**TASK PROMPT**
Copy out each line below verbatim, skipping any picture.
- Opening Delimiter -
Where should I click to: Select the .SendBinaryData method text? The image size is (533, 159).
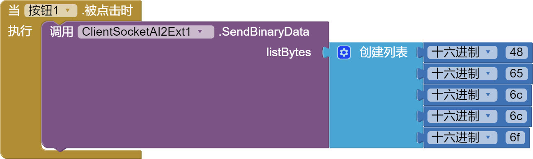pyautogui.click(x=264, y=32)
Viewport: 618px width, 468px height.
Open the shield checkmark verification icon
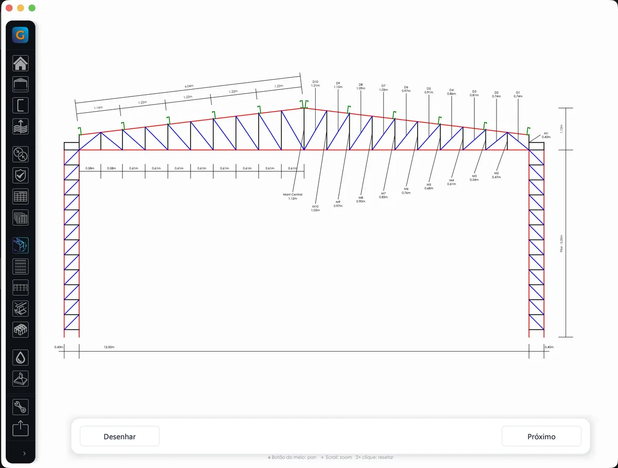click(21, 176)
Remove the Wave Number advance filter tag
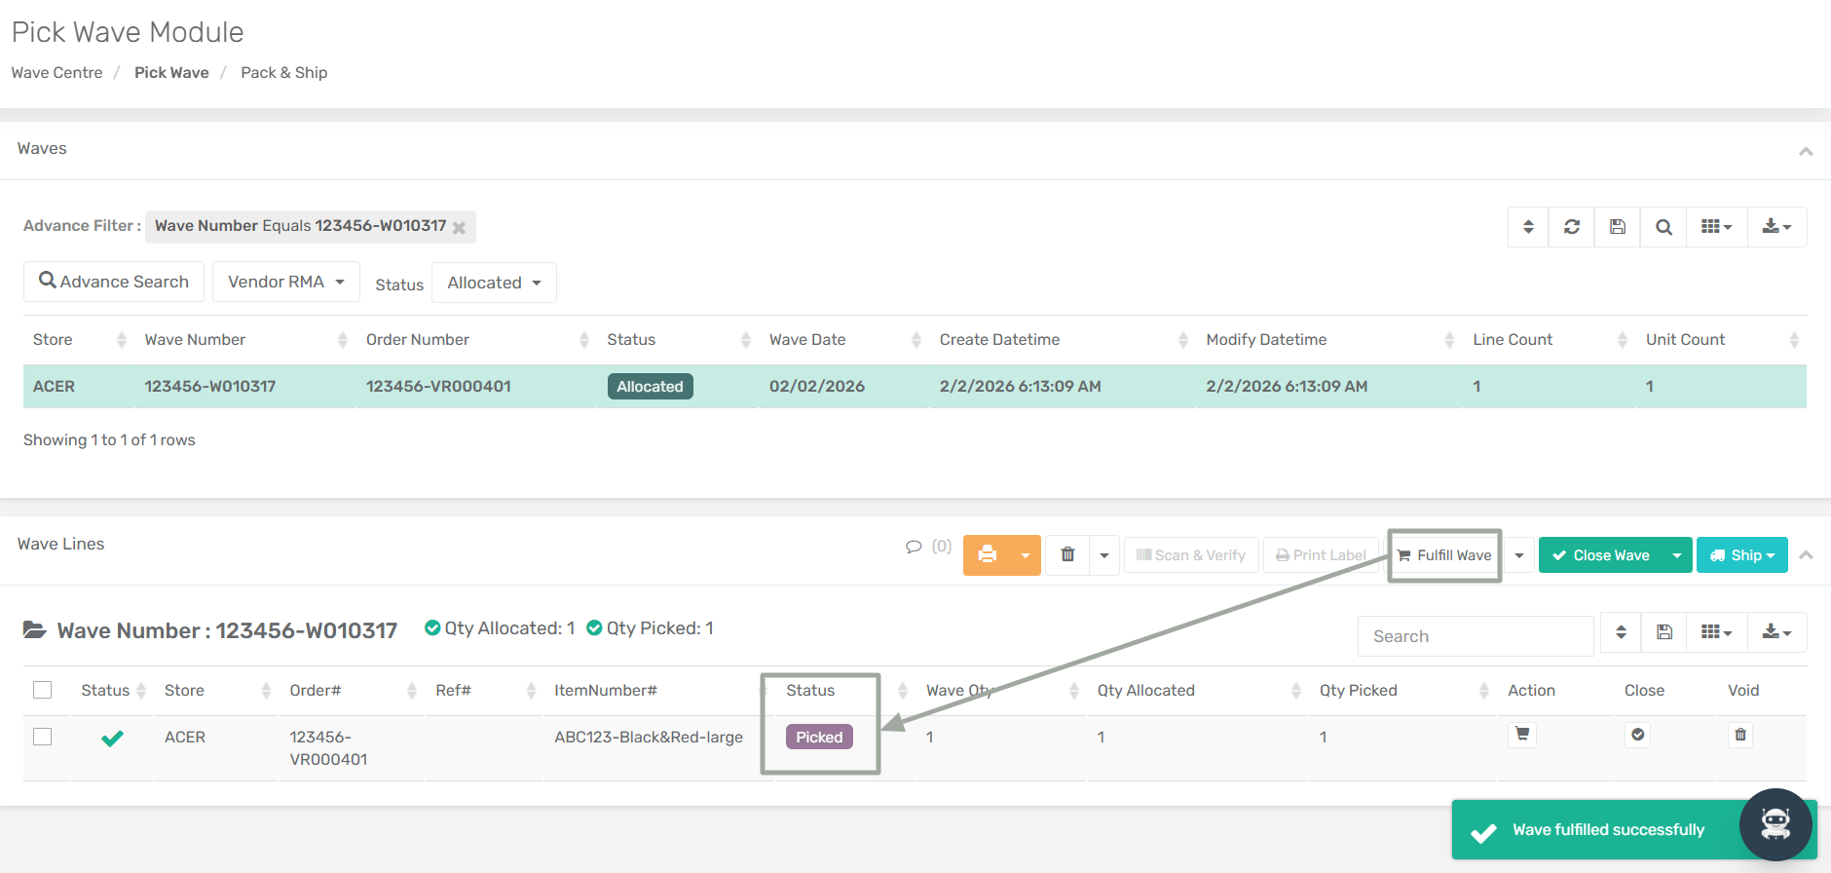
- Closing Delimiter -
**REPLY**
Where should I click to: Select the .SendBinaryData method text? The image size is (533, 159).
pyautogui.click(x=264, y=32)
Viewport: 618px width, 468px height.
Open the shield checkmark verification icon
click(21, 176)
Remove the Wave Number advance filter tag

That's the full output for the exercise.